A run of records =>
++++++++++++++++++++

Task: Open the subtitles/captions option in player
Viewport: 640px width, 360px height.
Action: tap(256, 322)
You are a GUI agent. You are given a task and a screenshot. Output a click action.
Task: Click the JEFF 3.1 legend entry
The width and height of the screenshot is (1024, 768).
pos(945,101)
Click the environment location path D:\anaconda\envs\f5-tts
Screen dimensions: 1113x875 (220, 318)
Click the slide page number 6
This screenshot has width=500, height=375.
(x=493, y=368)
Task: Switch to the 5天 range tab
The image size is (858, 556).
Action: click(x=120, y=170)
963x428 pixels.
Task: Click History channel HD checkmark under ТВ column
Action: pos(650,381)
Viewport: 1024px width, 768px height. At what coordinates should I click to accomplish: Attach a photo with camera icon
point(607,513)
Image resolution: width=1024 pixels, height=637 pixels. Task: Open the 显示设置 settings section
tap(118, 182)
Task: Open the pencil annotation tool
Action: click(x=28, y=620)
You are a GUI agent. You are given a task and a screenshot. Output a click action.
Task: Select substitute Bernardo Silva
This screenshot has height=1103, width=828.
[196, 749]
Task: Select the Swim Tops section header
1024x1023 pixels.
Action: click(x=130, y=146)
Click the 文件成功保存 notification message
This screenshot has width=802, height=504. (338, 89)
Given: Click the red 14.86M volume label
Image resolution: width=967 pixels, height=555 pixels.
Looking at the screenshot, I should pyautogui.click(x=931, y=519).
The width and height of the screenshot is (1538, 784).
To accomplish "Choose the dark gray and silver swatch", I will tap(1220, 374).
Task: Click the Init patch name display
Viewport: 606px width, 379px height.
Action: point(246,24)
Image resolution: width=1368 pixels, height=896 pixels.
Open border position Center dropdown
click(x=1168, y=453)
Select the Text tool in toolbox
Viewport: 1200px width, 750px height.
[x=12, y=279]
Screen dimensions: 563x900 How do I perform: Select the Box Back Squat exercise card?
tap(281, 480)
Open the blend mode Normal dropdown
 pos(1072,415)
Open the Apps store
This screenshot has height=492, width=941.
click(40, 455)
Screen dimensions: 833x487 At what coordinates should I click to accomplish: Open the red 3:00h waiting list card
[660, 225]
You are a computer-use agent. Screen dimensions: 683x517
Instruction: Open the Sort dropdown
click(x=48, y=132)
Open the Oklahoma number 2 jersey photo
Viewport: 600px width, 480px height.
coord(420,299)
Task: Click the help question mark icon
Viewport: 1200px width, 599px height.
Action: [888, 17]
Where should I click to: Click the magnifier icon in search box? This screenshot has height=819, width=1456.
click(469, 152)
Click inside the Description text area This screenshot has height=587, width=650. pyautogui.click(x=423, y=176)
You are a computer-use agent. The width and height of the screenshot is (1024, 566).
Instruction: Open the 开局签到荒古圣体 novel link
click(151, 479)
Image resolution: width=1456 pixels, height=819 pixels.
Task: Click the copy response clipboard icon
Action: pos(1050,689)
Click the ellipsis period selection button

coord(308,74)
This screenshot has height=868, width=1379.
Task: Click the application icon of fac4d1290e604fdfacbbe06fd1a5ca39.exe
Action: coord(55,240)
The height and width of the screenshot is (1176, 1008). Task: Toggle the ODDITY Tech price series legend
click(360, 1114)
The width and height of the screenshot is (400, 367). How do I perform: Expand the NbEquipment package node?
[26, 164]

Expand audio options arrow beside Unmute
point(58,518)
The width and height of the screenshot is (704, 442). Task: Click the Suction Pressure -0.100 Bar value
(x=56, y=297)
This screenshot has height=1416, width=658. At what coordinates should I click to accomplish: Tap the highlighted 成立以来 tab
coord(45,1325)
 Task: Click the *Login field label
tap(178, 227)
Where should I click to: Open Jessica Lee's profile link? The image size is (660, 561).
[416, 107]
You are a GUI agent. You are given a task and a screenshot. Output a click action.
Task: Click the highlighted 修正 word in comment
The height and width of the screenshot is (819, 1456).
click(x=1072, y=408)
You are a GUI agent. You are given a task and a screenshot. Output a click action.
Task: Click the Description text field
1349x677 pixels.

++++++++++++++++++++

Aim of the exercise => Lay out the lines above as a Markdown table with the columns No. and Line, numbering each row and leaving out blank lines.

Full answer =>
| No. | Line |
|---|---|
| 1 | Task: Open the subtitles/captions option in player |
| 2 | Viewport: 640px width, 360px height. |
| 3 | Action: tap(256, 322) |
| 4 | You are a GUI agent. You are given a task and a screenshot. Output a click action. |
| 5 | Task: Click the JEFF 3.1 legend entry |
| 6 | The width and height of the screenshot is (1024, 768). |
| 7 | pos(945,101) |
| 8 | Click the environment location path D:\anaconda\envs\f5-tts |
| 9 | Screen dimensions: 1113x875 (220, 318) |
| 10 | Click the slide page number 6 |
| 11 | This screenshot has width=500, height=375. |
| 12 | (x=493, y=368) |
| 13 | Task: Switch to the 5天 range tab |
| 14 | The image size is (858, 556). |
| 15 | Action: click(x=120, y=170) |
| 16 | 963x428 pixels. |
| 17 | Task: Click History channel HD checkmark under ТВ column |
| 18 | Action: pos(650,381) |
| 19 | Viewport: 1024px width, 768px height. At what coordinates should I click to accomplish: Attach a photo with camera icon |
| 20 | point(607,513) |
| 21 | Image resolution: width=1024 pixels, height=637 pixels. Task: Open the 显示设置 settings section |
| 22 | tap(118, 182) |
| 23 | Task: Open the pencil annotation tool |
| 24 | Action: click(x=28, y=620) |
| 25 | You are a GUI agent. You are given a task and a screenshot. Output a click action. |
| 26 | Task: Select substitute Bernardo Silva |
| 27 | This screenshot has height=1103, width=828. |
| 28 | [196, 749] |
| 29 | Task: Select the Swim Tops section header |
| 30 | 1024x1023 pixels. |
| 31 | Action: click(x=130, y=146) |
| 32 | Click the 文件成功保存 notification message |
| 33 | This screenshot has width=802, height=504. (338, 89) |
| 34 | Given: Click the red 14.86M volume label |
| 35 | Image resolution: width=967 pixels, height=555 pixels. |
| 36 | Looking at the screenshot, I should pyautogui.click(x=931, y=519). |
| 37 | The width and height of the screenshot is (1538, 784). |
| 38 | To accomplish "Choose the dark gray and silver swatch", I will tap(1220, 374). |
| 39 | Task: Click the Init patch name display |
| 40 | Viewport: 606px width, 379px height. |
| 41 | Action: point(246,24) |
| 42 | Image resolution: width=1368 pixels, height=896 pixels. |
| 43 | Open border position Center dropdown |
| 44 | click(x=1168, y=453) |
| 45 | Select the Text tool in toolbox |
| 46 | Viewport: 1200px width, 750px height. |
| 47 | [x=12, y=279] |
| 48 | Screen dimensions: 563x900 How do I perform: Select the Box Back Squat exercise card? |
| 49 | tap(281, 480) |
| 50 | Open the blend mode Normal dropdown |
| 51 |  pos(1072,415) |
| 52 | Open the Apps store |
| 53 | This screenshot has height=492, width=941. |
| 54 | click(40, 455) |
| 55 | Screen dimensions: 833x487 At what coordinates should I click to accomplish: Open the red 3:00h waiting list card |
| 56 | [660, 225] |
| 57 | You are a computer-use agent. Screen dimensions: 683x517 |
| 58 | Instruction: Open the Sort dropdown |
| 59 | click(x=48, y=132) |
| 60 | Open the Oklahoma number 2 jersey photo |
| 61 | Viewport: 600px width, 480px height. |
| 62 | coord(420,299) |
| 63 | Task: Click the help question mark icon |
| 64 | Viewport: 1200px width, 599px height. |
| 65 | Action: [888, 17] |
| 66 | Where should I click to: Click the magnifier icon in search box? This screenshot has height=819, width=1456. |
| 67 | click(469, 152) |
| 68 | Click inside the Description text area This screenshot has height=587, width=650. pyautogui.click(x=423, y=176) |
| 69 | You are a computer-use agent. The width and height of the screenshot is (1024, 566). |
| 70 | Instruction: Open the 开局签到荒古圣体 novel link |
| 71 | click(151, 479) |
| 72 | Image resolution: width=1456 pixels, height=819 pixels. |
| 73 | Task: Click the copy response clipboard icon |
| 74 | Action: pos(1050,689) |
| 75 | Click the ellipsis period selection button |
| 76 | coord(308,74) |
| 77 | This screenshot has height=868, width=1379. |
| 78 | Task: Click the application icon of fac4d1290e604fdfacbbe06fd1a5ca39.exe |
| 79 | Action: coord(55,240) |
| 80 | The height and width of the screenshot is (1176, 1008). Task: Toggle the ODDITY Tech price series legend |
| 81 | click(360, 1114) |
| 82 | The width and height of the screenshot is (400, 367). How do I perform: Expand the NbEquipment package node? |
| 83 | [26, 164] |
| 84 | Expand audio options arrow beside Unmute |
| 85 | point(58,518) |
| 86 | The width and height of the screenshot is (704, 442). Task: Click the Suction Pressure -0.100 Bar value |
| 87 | (x=56, y=297) |
| 88 | This screenshot has height=1416, width=658. At what coordinates should I click to accomplish: Tap the highlighted 成立以来 tab |
| 89 | coord(45,1325) |
| 90 |  Task: Click the *Login field label |
| 91 | tap(178, 227) |
| 92 | Where should I click to: Open Jessica Lee's profile link? The image size is (660, 561). |
| 93 | [416, 107] |
| 94 | You are a GUI agent. You are given a task and a screenshot. Output a click action. |
| 95 | Task: Click the highlighted 修正 word in comment |
| 96 | The height and width of the screenshot is (819, 1456). |
| 97 | click(x=1072, y=408) |
| 98 | You are a GUI agent. You are given a task and a screenshot. Output a click action. |
| 99 | Task: Click the Description text field |
| 100 | 1349x677 pixels. |